After testing to 628mph in 2019, the car now needs its rocket engine integrated.

A rocket-propelled car screams across the desert.
Enlarge / Bloodhound LSR made it to South Africa in 2019 to begin high-speed testing, but only with its single jet engine.

Bad news, land-speed record fans: the project to set a new 1,000mph (1,609km/h) speed record is yet again in serious doubt. On Monday morning, the Bloodhound Land Speed Record Project revealed that it's looking for a new owner in order to try and break the existing record. Whoever steps in will need pretty deep pockets, too—almost $11 million (£8 million), in fact.

Trying to set a new land-speed record is probably one of the harder activities one can engage in. You need to design and build a vehicle capable of going faster than 763mph (1,228km/h), twice within an hour. You need to find somewhere flat enough to run the car, presumably away from neighbors who might get annoyed by the window-shattering sonic booms. And while all that sounds like a serious challenge, perhaps the biggest problem is finding the money to make it all happen.

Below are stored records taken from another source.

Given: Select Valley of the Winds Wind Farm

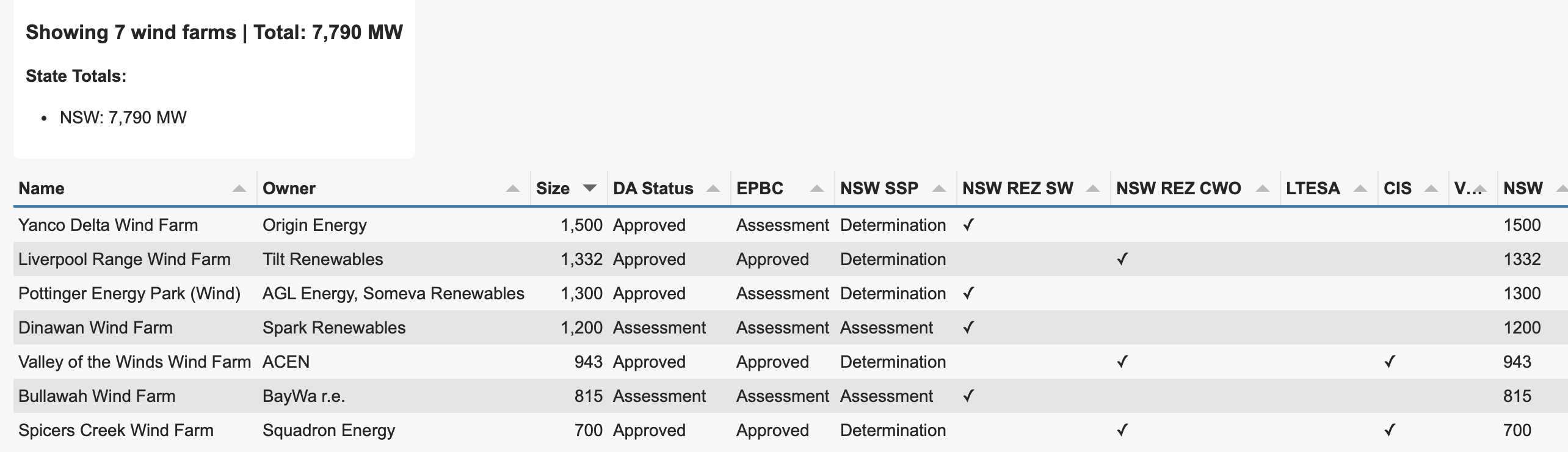Looking at the screenshot, I should pyautogui.click(x=134, y=362).

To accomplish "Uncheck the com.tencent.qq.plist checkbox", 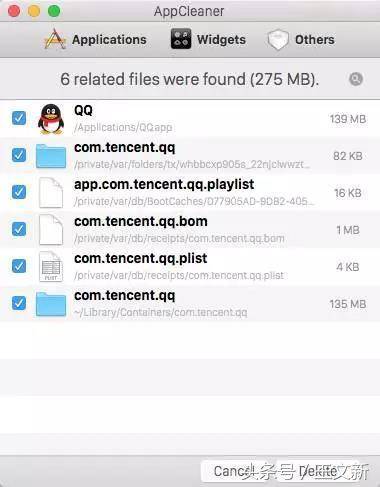I will [x=19, y=266].
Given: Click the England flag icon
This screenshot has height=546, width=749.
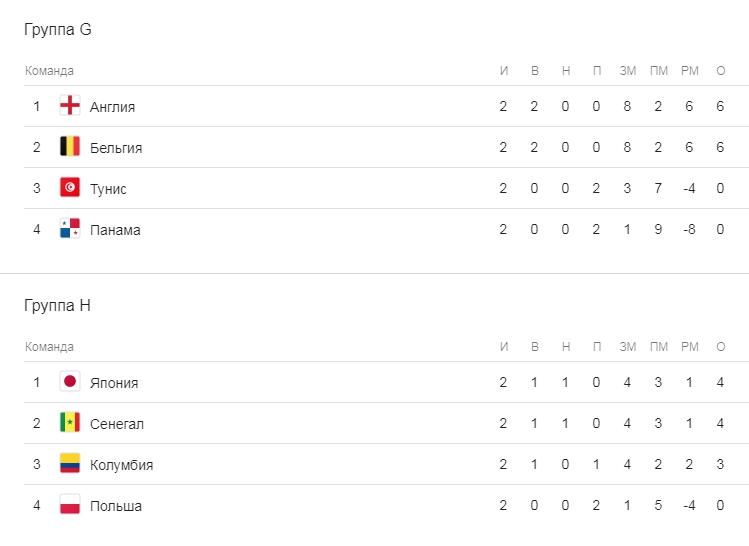Looking at the screenshot, I should click(x=70, y=106).
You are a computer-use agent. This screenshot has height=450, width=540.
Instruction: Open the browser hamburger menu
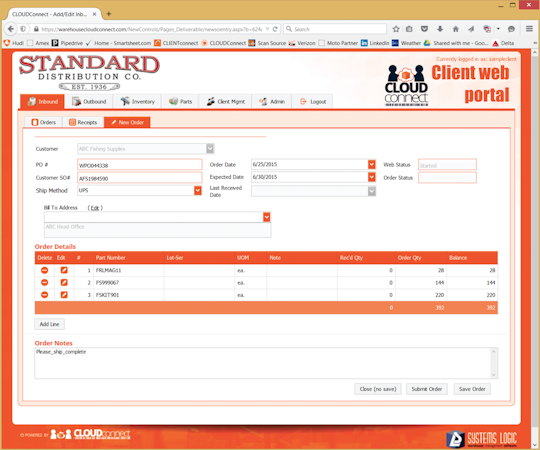click(529, 29)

Bloodhound LSR—formerly Bloodhound SSC—certainly has the pedigree to break the record. It was the brainchild of Richard Noble, who also masterminded the last two successful land-speed-record attempts. (Noble was even behind the wheel for the 1982 record.) Chief aerodynamicist Ron Ayers is another veteran, having designed Thrust SSC before Bloodhound. And the project identified and prepared an 8.5-square mile (22km²) stretch of South Africa's Hakskeen Pan to conduct the attempt.

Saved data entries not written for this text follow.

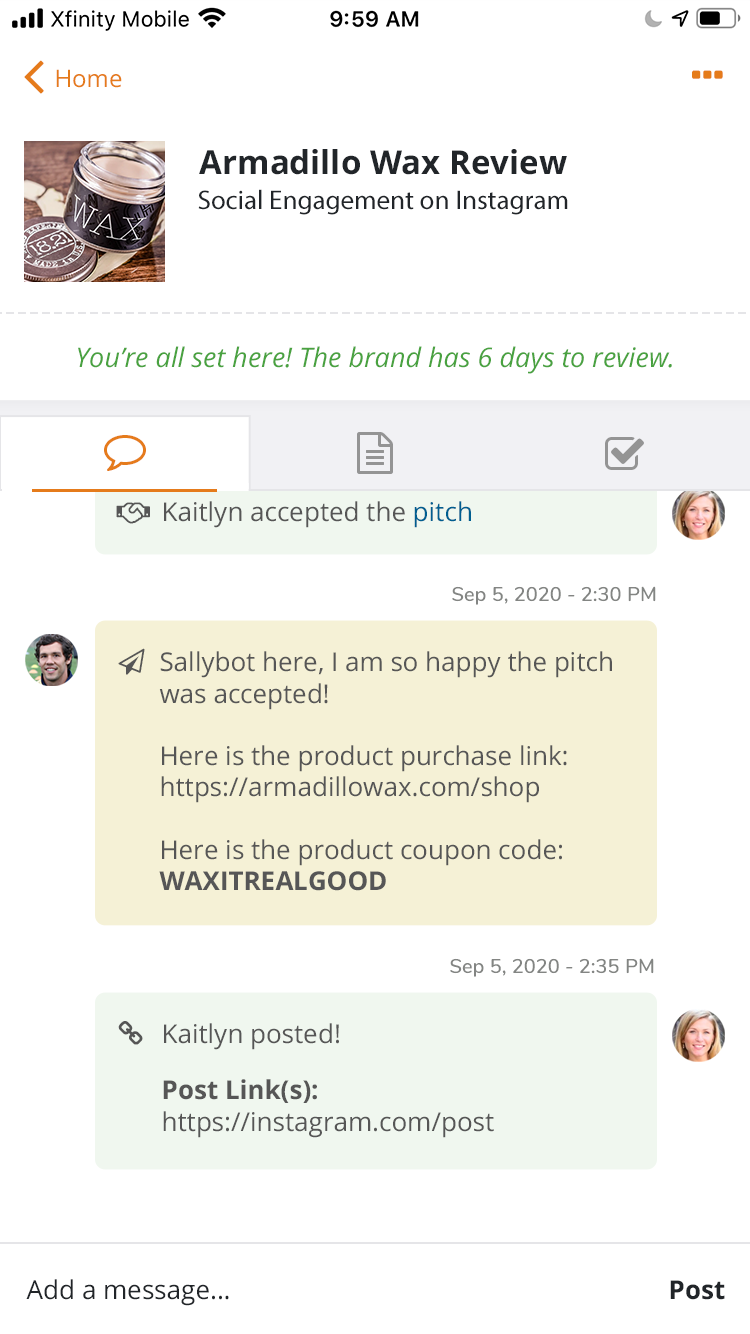Tap the orange back chevron icon

pos(35,78)
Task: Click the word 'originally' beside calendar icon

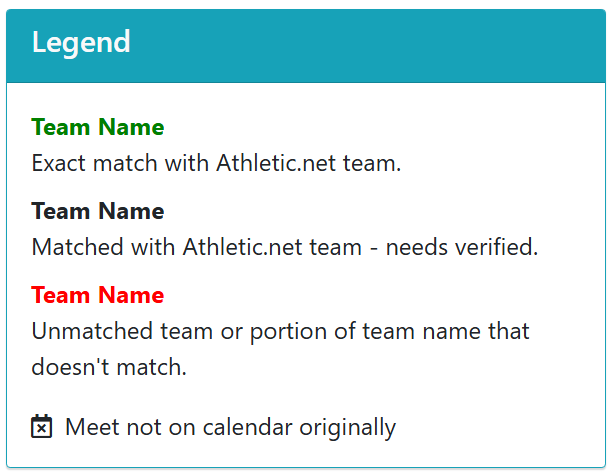Action: (348, 428)
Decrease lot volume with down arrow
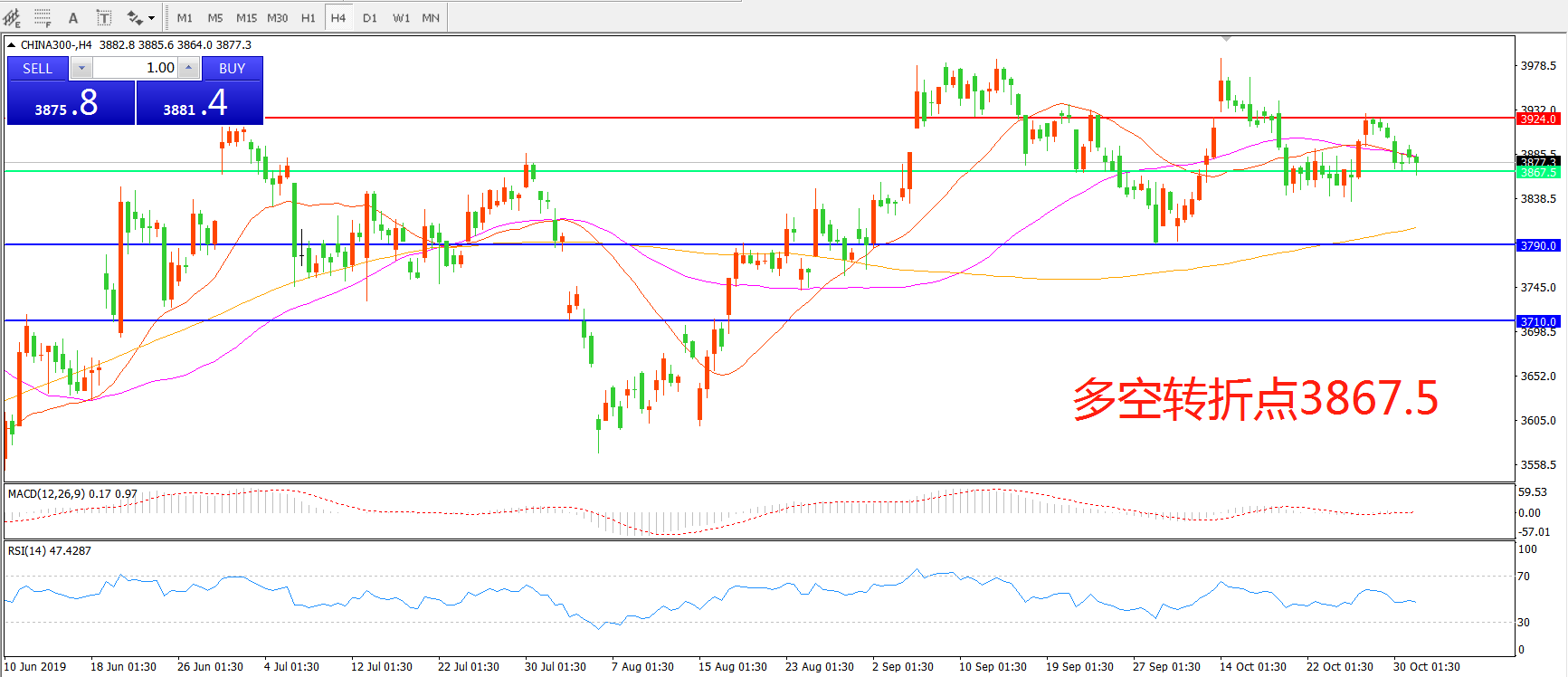1568x677 pixels. pyautogui.click(x=81, y=68)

Had everything gone to plan—and by everything I mean funding—Bloodhound might have broken the 1,000mph barrier all the way back in 2016, two years after we first looked at the project. But in 2018, the scheme looked to be over, entering administration (a UK equivalent to bankruptcy) after having only reached 210mph (338km/h) in low-speed testing on a runway in the UK.

2019 was a good year for Bloodhound. It found a new owner who saved it from life as a museum curio, and it even arrived in South Africa for the start of high-speed testing. Although it was only equipped with its Rolls Royce EJ200 jet engine, Bloodhound still reached 628mph (1,010kmh) that year.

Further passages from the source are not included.